1. While hanging around a Catholic hospital’s emergency room earlier this week, I saw on the wall a cross with Jesus on it, but Jesus was oversized for the cross, was fully robed, and wasn’t nailed to the cross. His hands were held out, in consolation and victory. I love the symbolism: the risen, living, loving, triumphant Lord with the cross behind him. But I have no idea what to call such a thing. Surely it’s not called a crucifix? (That would be confusing.) Help me out, here. This sort of cross with Jesus in front of it is called a… what?

2. A loved one was due to go in for heart tests next Monday (yes, Valentine’s Day – that’s when they had an opening), and was expected to get a stent at the same time, if not open heart surgery.  But this last Tuesday, as it happened, a number of diseased or damaged hearts all said phooey on schedules at the same time – including my loved one’s diseased heart – and the hospital to which my loved one got transferred was swamped with heart patients. Triage was necessary. My loved one wound up getting a stent in a late-in-the-day battle (his very hard, 99.9-percent-blocked artery gave the doctor a difficult time of it). He is already home, doing surprisingly well. Amazing. Praise God.

3. I would like to thank Subway for having a store inside the hospital. More specifically, I’d like to thank them for having a $2 English muffin egg and cheese melt available all day.

4. Although I have much good to say about the three (count them, three) Catholic hospitals I have been in during the past week, the one in which we wound up for The Mighty Stent Battle has something called an Interfaith Reflection Room (I think that’s right), for people to use for prayer and meditation – and on the sign outside the door, it asks people to respect this “sacred space.” I feel it incumbent upon myself to suggest that a room that violates the First Commandment cannot be sacred space. What would it be sacred to? Not the God Who has gone to a great deal of bother over the last few thousand years to teach us that ‘thou shalt not hedge your bets.’ As in, ‘thou shall have no other gods beside me.’ Sigh. If they provided a ‘Quiet Room’ for worried people to use, that at least would leave the matter between the individual and God, instead of officially seeming to recognize no difference between prayers to God and prayers not to God.

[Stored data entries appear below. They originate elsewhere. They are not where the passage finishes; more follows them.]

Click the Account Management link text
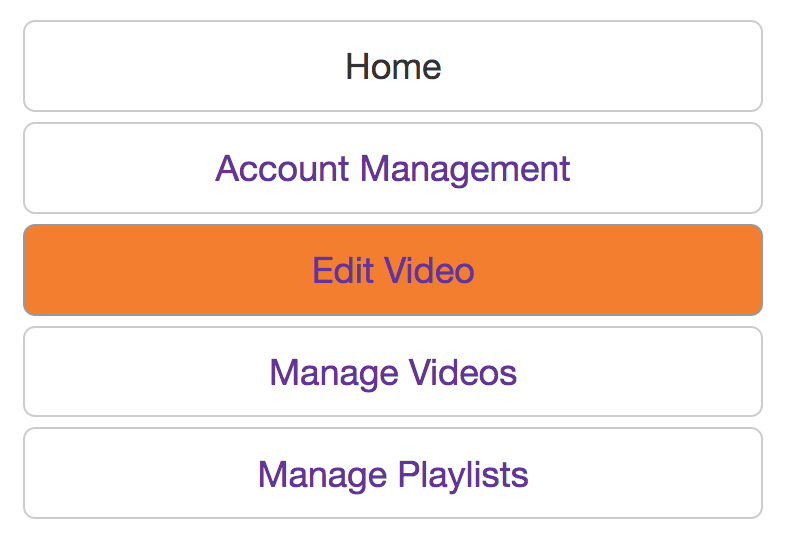 [393, 168]
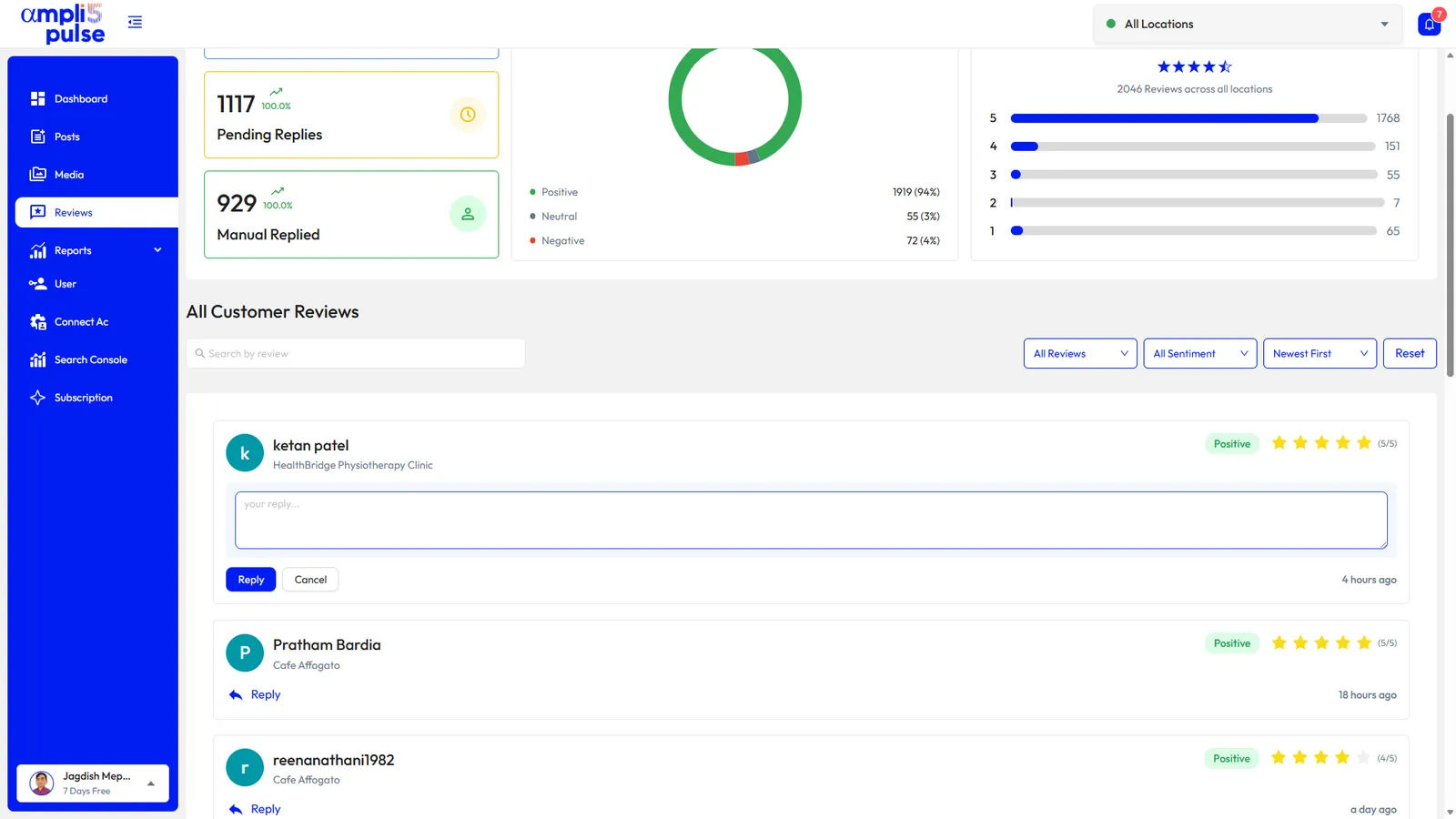
Task: Open the All Sentiment filter dropdown
Action: pyautogui.click(x=1199, y=354)
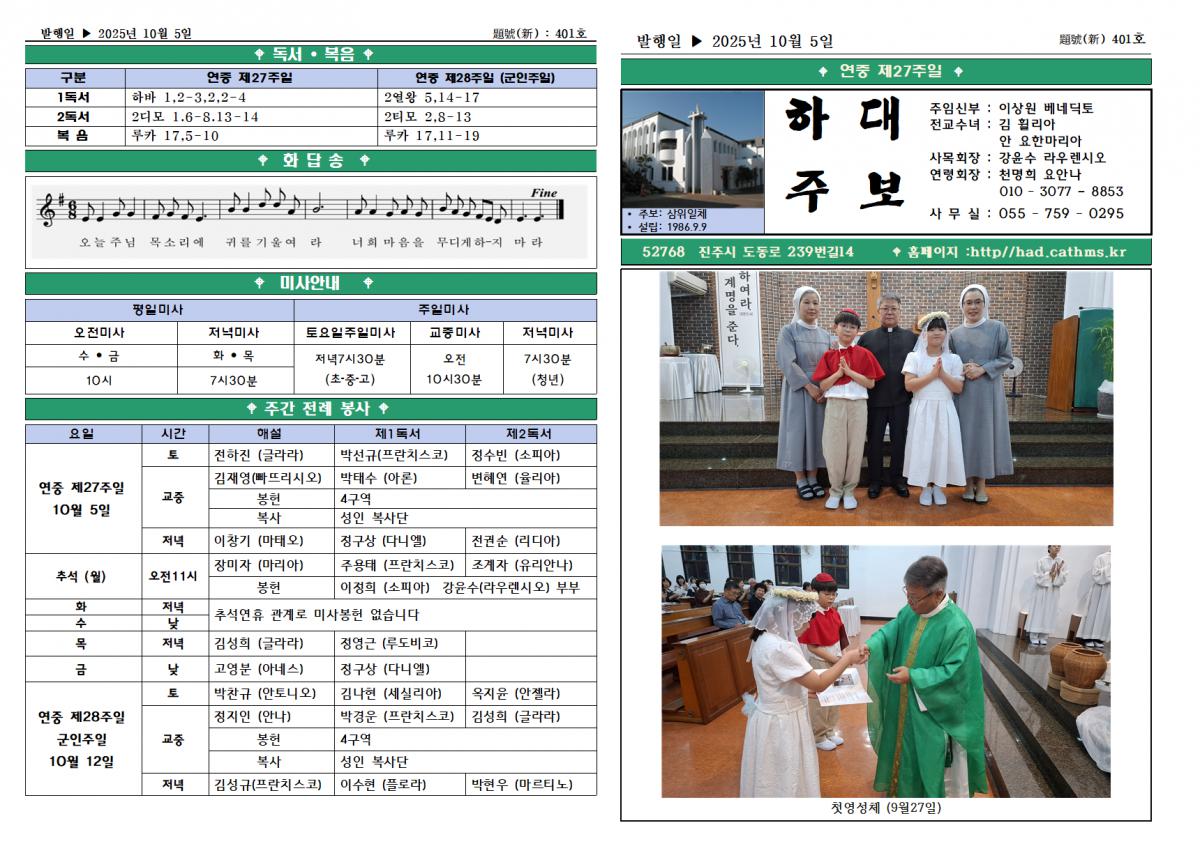
Task: Click the '주간 전례 봉사' section header
Action: tap(311, 409)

5. I am reading in a Kindle edition of The Godly Man’s Picture, by Thomas Watson, a 17th century Puritan preacher. Nearly everything I had understood about Puritans in my younger days was wrong, by the way.

6. The snow is nearly gone. There has been plenty of it in the right places this year. It’s looking good for farmers around here who have to irrigate to get a crop in.

7. We don’t usually have elk around here, but this winter we did, off and on for weeks, which has caused a regional sensation. And so, when people have heard where I live, they have been asking me, “Have you seen the elk!?” To which I have said, “I can watch them out my kitchen window, sometimes more than a hundred at once,” which has been good fodder for small talk. Shortly before the elk showed up, we had a herd of more than a hundred pronghorn antelope pass through (also unusual, that was). I haven’t seen the elk in days, though. I suspect they’ve moved upland, as the snow has melted. I can only hope they are gone for now. The hay fields are muddy. Elk could do much damage to them, in their present condition.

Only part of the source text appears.